DATA EXCERPTS:
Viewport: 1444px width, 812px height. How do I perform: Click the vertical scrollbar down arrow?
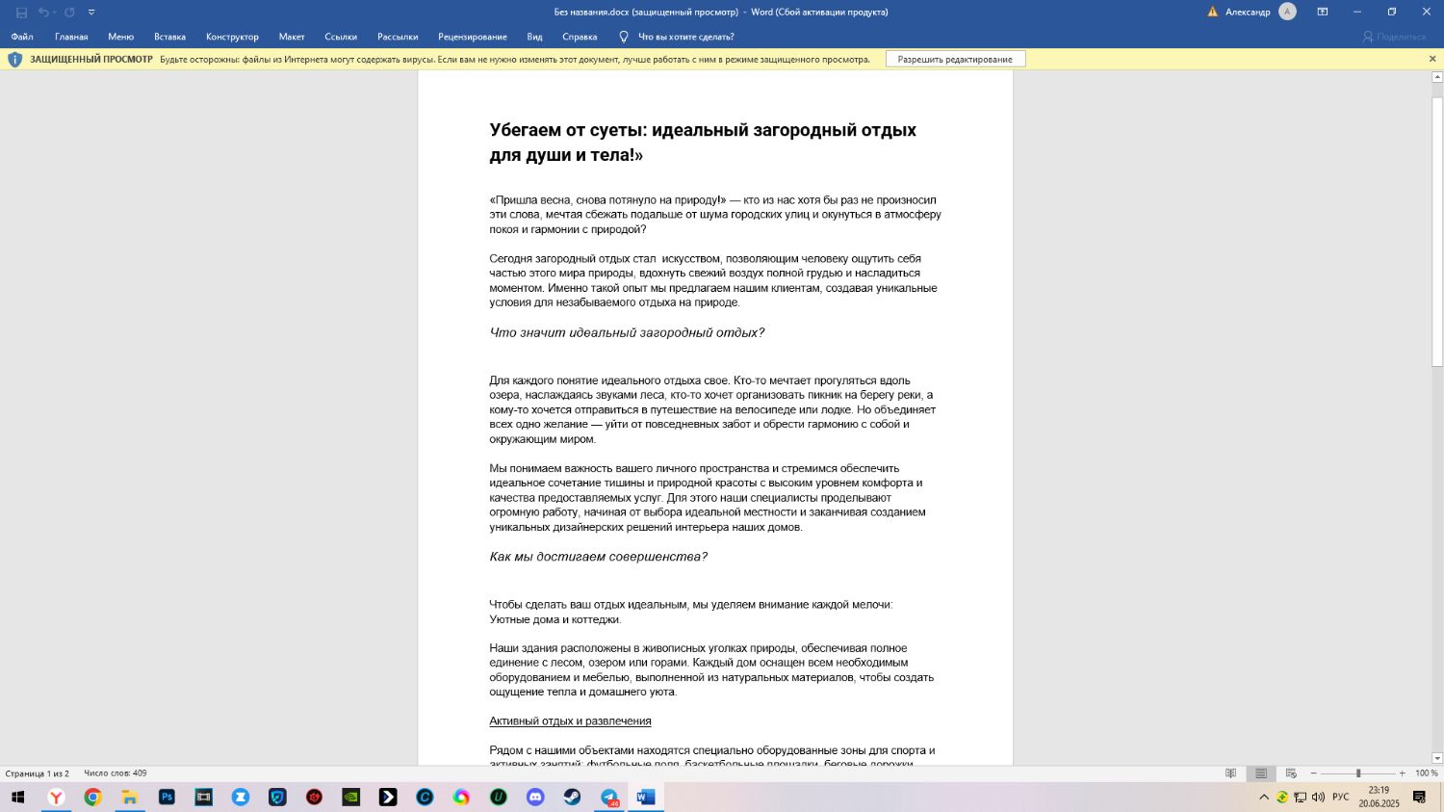click(1437, 758)
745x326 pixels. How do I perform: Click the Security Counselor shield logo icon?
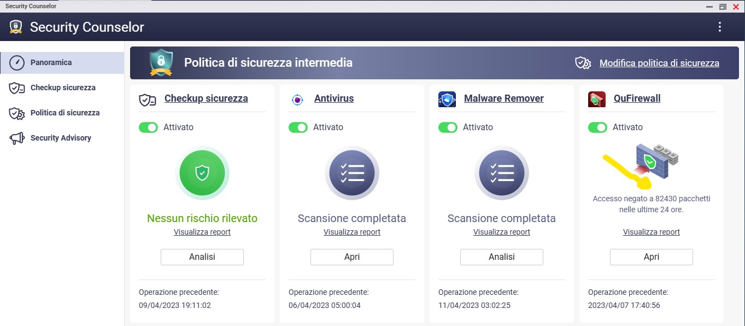click(x=16, y=27)
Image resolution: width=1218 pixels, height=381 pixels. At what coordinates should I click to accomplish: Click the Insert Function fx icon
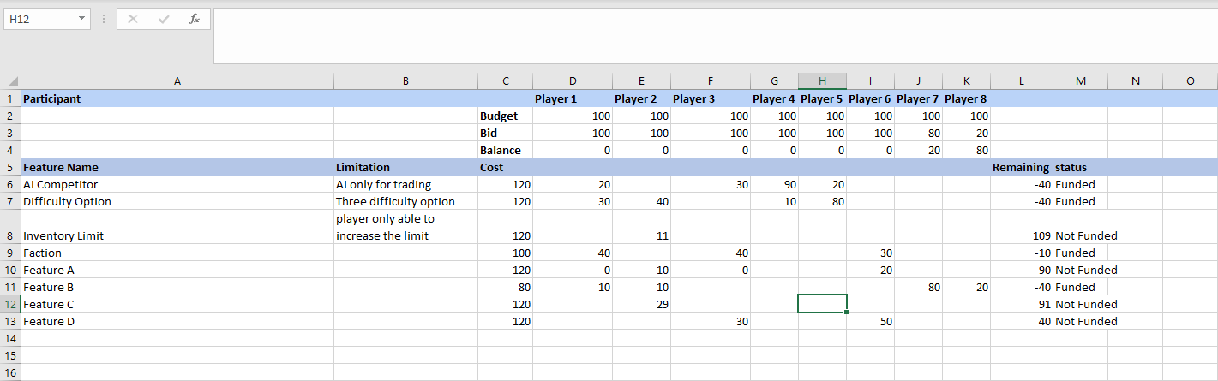195,19
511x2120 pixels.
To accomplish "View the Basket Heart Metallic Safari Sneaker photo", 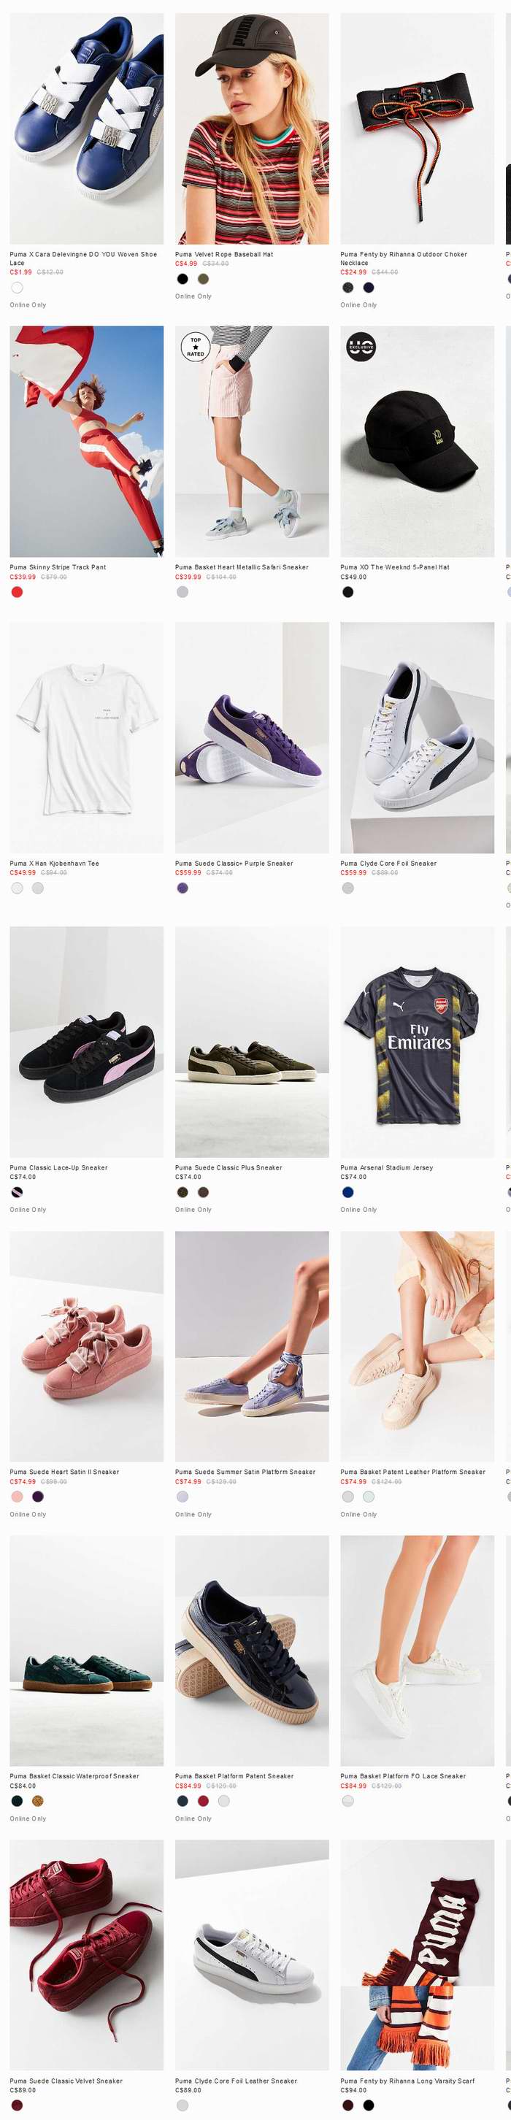I will pyautogui.click(x=252, y=441).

DIRECTIONS: Repeat, word for word and with no pictures, only the lines running from the beginning of the data to the line that contains "511x2120 pixels.".

RESPONSE BOX:
Viewport: 1444px width, 812px height. How do I perform: Click the vertical scrollbar down arrow?
click(1437, 758)
745x326 pixels. How do I perform: Click the Security Counselor shield logo icon?
click(x=16, y=27)
Image resolution: width=1218 pixels, height=381 pixels. At what coordinates should I click to accomplish: Click the Insert Function fx icon
195,19
511x2120 pixels.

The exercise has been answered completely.